We arrived in the island around a week ago and anchored in a tiny cove, just off of the Doctor's House. That particular house seems to be a party spot - lots of broken bottles; the walls riddled with bullet-holes (?). The nun's place was more interesting, made up of three huge houses on a high point. The largest one was full of tiny rooms and corridors, the inner ones rather dark. The whole house was completely made of wood, most of it rotting slightly making you pick your step with care. The wind was up, so shutters banged, trees scraped against the roof, and floorboards and beams creaked - I kept on imagining something jumping out at me. Not much in the way of personal belongings about however.

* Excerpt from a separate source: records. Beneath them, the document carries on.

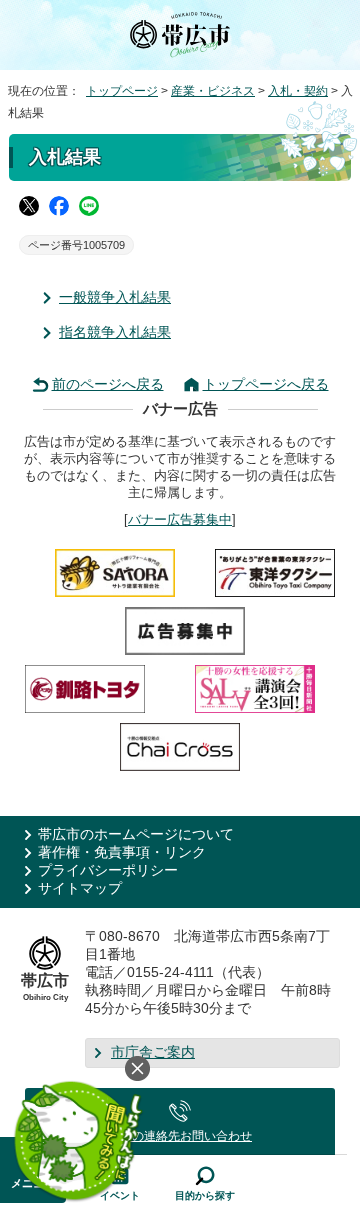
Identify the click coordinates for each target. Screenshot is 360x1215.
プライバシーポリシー (108, 870)
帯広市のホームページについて (136, 834)
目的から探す (205, 1195)
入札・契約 (298, 91)
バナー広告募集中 (180, 519)
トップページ (122, 91)
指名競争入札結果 (115, 332)
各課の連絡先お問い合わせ (180, 1136)
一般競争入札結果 (115, 297)
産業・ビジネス (213, 91)
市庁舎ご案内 (153, 1052)
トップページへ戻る (266, 384)
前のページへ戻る (108, 384)
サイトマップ (80, 888)
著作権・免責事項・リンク (122, 852)
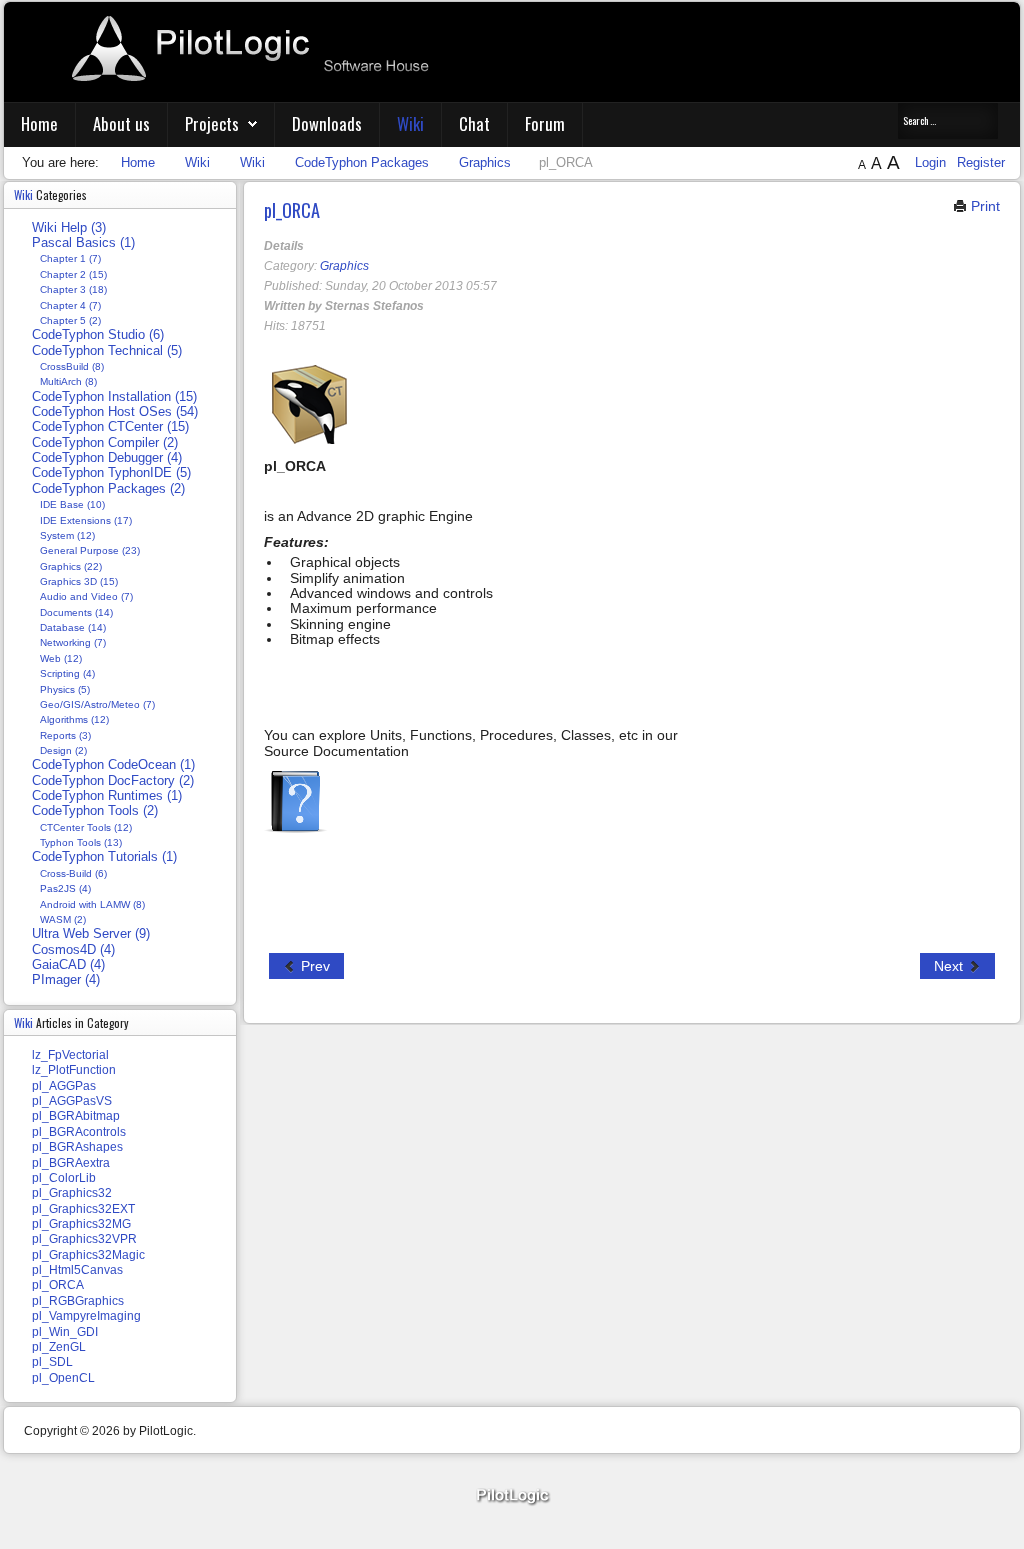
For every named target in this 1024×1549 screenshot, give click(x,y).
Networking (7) (73, 642)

The next spot that we looked at was the village. The first thing we went into was a doctor's office, the entire floor littered with different coloured medical reports. Some were patient cards identifying a person and recording tests, some were injection record cards. The most interesting were the patient status reports, such as 'tested positive for tubercular leprosy...patient very uncooperative, and experiencing excruciating pain...patient dead.' Disturbing stuff.
The most amazing find was the dispensary. It was just upstairs from the hospital, and on rather less than perfect floors. Hundreds of tiny bottles of Promin Solution were on shelves and on the floor, some even in unopened boxes of 25, we reckoned that there were well above 500 bottles there, as well as tablets of something or other and penicillin. There were ordering records there too, with lists of different drugs, such as 18,000 aspirin, morphine, codeine - seems as if leprosy was painful! We were wondering what the deal was with Promin (could it be the cure that removed the need for the colony?) until someone found a few pages from a medical reference titled 'Promin in Leprosy,' this is a little too weird!!!Why did they leave thousands of drugs lying about? And what about the personal patient records, doesn't leaving them about defy the Hippocratic Oath?
The whole place was very strange, and although it was very interesting, I was somewhat relieved to be on our way.
That is all for this time, I will leave telling about here for the next one up.